Captain James H. Fields, (World War II), U.S. Army, 10th Armored Infantry, 4th Armored Division. Near Rechicourt, France, Sept. 27, 1944 (Section H-B 6).
The most renowned veteran buried in the cemetery is the late Honorable Albert Thomas, United States Congressman from Texas. Congressman Thomas served as a Lieutenant in the U.S. Army during World War I, and served almost 30 years in the U.S. House of Representatives. He was instrumental in getting this cemetery established by Congress. “Congressman Albert,” as his many friends knew him, died in Washington, D.C., on Feb. 15, 1966, and was buried in the mall area of the Houston National Cemetery, on Feb. 18, 1966.
Cemetery policies are conspicuously posted and readily visible to the public.
Floral arrangements accompanying the casket or urn at the time of burial will be placed on the completed grave. Natural cut flowers may be placed on graves at any time of the year. They will be removed when they become unsightly or when it becomes necessary to facilitate cemetery operations such as mowing. Flowers will be pick up on the first Thursday of each month
Artificial flowers and potted plants will be permitted on graves during periods when their presence will not interfere with grounds maintenance. As a general rule, artificial flowers and potted plants will be allowed on graves for a period extending 10 days before through 10 days after Easter Sunday and Memorial Day.
Christmas wreaths, grave blankets and other seasonal adornments may be placed on graves from Dec. 15 through Jan. 20. They may not be secured to headstones or markers.
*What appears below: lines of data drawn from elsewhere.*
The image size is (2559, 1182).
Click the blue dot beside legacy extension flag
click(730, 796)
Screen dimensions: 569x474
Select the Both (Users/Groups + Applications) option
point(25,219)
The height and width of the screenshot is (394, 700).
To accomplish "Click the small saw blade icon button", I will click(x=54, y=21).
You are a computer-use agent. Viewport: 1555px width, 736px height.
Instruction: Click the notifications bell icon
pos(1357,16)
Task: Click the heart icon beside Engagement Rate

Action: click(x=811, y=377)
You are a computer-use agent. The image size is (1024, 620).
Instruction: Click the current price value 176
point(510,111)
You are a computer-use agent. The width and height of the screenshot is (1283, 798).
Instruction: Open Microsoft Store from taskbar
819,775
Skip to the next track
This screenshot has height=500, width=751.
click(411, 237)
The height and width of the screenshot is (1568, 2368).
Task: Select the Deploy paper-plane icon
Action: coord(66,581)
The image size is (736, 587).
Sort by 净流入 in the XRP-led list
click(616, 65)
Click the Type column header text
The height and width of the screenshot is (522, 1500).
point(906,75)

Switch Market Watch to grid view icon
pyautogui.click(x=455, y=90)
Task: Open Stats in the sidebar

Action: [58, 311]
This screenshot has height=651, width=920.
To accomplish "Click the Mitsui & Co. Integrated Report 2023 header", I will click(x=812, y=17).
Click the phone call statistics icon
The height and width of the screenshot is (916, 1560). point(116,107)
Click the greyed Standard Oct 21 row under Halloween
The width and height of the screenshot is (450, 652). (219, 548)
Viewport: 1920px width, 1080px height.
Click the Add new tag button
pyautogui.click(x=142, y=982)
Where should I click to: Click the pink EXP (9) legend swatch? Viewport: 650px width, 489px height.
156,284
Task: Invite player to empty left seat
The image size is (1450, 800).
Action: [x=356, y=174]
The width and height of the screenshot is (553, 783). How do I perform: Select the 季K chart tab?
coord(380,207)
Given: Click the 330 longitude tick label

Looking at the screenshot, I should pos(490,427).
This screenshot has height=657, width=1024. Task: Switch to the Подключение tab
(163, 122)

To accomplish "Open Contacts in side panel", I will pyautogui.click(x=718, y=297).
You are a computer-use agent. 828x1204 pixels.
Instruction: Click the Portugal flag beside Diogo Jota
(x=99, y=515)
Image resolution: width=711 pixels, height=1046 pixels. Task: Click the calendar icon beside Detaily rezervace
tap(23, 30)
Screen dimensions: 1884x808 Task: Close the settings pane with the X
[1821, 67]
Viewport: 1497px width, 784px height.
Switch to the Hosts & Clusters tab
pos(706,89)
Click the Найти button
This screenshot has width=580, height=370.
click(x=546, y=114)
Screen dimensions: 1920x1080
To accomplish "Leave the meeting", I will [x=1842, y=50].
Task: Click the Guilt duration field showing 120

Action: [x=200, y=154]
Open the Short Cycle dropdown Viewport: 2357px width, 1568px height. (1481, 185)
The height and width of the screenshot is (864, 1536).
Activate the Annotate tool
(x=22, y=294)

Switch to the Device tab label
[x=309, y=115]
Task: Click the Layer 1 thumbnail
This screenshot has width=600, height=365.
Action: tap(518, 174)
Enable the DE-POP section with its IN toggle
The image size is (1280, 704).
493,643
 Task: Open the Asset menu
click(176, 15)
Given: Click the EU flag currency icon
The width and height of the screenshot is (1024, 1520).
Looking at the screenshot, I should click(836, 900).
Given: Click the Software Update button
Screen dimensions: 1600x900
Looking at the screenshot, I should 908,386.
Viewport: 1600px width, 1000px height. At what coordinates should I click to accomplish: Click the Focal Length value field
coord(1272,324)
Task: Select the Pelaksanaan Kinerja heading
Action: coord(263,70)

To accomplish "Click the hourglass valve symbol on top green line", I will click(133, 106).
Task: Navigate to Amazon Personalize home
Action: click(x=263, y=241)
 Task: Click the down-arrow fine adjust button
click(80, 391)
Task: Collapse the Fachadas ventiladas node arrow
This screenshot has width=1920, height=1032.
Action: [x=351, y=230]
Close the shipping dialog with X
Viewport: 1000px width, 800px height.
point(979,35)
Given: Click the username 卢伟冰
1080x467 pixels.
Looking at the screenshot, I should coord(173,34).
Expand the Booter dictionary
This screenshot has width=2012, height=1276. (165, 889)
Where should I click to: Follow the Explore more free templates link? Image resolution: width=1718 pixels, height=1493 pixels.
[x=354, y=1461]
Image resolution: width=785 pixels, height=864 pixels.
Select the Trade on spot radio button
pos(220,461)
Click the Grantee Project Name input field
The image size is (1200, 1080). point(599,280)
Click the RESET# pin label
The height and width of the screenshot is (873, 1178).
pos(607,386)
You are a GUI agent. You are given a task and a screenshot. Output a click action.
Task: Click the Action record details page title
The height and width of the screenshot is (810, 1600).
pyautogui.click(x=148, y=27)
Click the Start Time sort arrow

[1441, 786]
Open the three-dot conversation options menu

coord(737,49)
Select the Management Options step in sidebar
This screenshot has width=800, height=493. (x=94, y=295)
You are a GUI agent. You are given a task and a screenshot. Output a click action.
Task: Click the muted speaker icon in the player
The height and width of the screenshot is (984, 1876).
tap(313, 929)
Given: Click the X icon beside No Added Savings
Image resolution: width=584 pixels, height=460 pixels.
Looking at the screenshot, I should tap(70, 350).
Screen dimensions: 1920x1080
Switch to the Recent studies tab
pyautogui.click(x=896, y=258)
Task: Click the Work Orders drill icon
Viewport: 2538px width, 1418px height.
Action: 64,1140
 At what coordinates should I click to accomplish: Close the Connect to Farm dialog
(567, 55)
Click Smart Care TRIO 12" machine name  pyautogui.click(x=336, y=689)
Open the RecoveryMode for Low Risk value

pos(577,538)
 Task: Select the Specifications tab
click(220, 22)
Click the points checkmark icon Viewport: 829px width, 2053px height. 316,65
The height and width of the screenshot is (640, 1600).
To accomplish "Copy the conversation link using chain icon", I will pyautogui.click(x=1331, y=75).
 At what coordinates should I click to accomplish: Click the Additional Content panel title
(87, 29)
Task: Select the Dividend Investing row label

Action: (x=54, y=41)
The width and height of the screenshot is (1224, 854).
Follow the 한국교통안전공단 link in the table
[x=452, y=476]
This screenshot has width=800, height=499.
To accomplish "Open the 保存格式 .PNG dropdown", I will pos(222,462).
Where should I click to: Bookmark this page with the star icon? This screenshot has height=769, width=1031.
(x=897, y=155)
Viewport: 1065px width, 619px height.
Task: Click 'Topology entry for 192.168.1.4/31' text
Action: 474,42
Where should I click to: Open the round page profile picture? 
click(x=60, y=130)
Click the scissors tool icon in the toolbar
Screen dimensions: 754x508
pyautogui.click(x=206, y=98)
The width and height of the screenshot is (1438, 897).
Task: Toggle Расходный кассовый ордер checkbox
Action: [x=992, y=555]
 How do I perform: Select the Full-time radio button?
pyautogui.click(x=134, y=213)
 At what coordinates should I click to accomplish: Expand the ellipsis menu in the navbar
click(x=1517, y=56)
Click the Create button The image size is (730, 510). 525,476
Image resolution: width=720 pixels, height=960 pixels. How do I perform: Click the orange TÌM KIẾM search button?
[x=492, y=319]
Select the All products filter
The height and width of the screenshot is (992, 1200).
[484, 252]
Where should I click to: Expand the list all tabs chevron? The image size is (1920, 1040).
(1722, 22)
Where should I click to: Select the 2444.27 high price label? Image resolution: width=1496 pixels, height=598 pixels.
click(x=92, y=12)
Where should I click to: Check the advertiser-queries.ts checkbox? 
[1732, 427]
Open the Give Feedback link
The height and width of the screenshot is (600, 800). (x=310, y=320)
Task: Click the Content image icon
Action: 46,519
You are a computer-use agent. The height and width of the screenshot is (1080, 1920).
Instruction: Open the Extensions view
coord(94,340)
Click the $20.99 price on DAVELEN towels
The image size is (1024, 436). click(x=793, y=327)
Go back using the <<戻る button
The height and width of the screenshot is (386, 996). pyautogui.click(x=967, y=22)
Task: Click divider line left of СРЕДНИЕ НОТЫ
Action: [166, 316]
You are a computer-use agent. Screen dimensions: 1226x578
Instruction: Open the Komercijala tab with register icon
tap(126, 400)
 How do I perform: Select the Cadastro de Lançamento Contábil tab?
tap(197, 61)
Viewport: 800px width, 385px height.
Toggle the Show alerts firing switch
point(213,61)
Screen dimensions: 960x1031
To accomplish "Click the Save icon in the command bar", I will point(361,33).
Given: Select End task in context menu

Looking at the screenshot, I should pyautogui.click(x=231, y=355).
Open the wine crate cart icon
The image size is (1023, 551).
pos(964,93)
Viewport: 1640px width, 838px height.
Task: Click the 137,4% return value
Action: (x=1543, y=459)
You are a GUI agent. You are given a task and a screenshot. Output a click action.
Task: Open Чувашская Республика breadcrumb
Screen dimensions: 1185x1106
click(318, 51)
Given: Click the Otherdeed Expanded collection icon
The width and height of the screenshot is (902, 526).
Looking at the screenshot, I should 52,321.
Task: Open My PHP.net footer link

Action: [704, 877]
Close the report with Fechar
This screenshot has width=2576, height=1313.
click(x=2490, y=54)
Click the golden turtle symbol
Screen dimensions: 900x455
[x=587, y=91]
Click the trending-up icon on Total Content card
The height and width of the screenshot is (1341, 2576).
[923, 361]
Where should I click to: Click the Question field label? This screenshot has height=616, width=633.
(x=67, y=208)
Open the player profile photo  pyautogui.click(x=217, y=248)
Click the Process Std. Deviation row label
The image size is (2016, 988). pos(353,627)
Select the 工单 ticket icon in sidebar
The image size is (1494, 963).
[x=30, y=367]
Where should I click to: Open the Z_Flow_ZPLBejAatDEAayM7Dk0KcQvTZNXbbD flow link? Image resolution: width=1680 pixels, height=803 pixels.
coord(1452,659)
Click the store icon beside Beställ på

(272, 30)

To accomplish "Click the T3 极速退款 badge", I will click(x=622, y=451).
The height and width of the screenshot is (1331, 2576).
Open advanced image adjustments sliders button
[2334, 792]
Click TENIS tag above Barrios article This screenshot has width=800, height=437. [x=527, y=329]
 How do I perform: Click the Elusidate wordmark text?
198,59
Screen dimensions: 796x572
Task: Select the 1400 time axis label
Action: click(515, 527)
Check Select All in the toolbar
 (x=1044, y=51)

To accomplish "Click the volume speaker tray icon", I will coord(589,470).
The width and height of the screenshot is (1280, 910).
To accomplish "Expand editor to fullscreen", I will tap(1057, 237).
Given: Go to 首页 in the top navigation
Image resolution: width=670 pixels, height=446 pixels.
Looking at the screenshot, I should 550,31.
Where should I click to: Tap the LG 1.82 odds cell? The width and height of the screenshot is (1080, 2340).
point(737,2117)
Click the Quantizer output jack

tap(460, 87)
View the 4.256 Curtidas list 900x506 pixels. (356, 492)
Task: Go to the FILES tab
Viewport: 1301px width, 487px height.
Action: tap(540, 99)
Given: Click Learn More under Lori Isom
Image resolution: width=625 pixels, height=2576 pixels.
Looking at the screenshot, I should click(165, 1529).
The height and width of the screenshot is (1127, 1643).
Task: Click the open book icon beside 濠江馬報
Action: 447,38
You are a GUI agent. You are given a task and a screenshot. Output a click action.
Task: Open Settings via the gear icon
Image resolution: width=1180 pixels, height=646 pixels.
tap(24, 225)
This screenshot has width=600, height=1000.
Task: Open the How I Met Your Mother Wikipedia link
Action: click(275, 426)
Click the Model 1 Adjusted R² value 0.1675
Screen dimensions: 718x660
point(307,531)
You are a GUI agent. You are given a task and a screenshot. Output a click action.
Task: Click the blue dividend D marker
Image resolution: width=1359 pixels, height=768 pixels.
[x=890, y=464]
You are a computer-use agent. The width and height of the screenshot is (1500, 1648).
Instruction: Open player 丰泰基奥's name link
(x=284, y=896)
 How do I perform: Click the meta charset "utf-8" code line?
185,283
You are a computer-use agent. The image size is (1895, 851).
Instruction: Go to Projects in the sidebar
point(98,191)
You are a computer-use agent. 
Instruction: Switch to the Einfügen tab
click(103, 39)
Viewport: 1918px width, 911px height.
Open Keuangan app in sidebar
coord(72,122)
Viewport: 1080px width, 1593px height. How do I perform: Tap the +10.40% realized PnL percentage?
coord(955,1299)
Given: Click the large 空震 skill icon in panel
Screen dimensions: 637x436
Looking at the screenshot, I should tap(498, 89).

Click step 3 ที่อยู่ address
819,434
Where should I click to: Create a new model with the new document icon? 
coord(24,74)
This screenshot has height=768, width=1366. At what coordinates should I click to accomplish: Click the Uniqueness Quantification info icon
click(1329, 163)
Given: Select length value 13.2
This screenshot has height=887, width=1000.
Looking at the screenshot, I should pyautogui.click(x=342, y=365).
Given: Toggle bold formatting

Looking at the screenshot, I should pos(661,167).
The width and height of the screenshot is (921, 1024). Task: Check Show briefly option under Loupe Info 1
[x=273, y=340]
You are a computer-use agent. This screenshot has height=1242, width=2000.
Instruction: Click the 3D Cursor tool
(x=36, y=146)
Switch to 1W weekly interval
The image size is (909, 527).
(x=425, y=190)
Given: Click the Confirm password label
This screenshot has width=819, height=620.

Permanent plantings, statues, vigil lights, breakable objects and similar items are not permitted on the graves. The Department of Veterans Affairs does not permit adornments that are considered offensive, inconsistent with the dignity of the cemetery or considered hazardous to cemetery personnel. For example, items incorporating beads or wires may become entangled in mowers or other equipment and cause injury.
Permanent items removed from graves will be placed in an inconspicuous holding area for one month prior to disposal. Decorative items removed from graves remain the property of the donor but are under the custodianship of the cemetery. If not retrieved by the donor, they are then governed by the rules for disposal of federal property.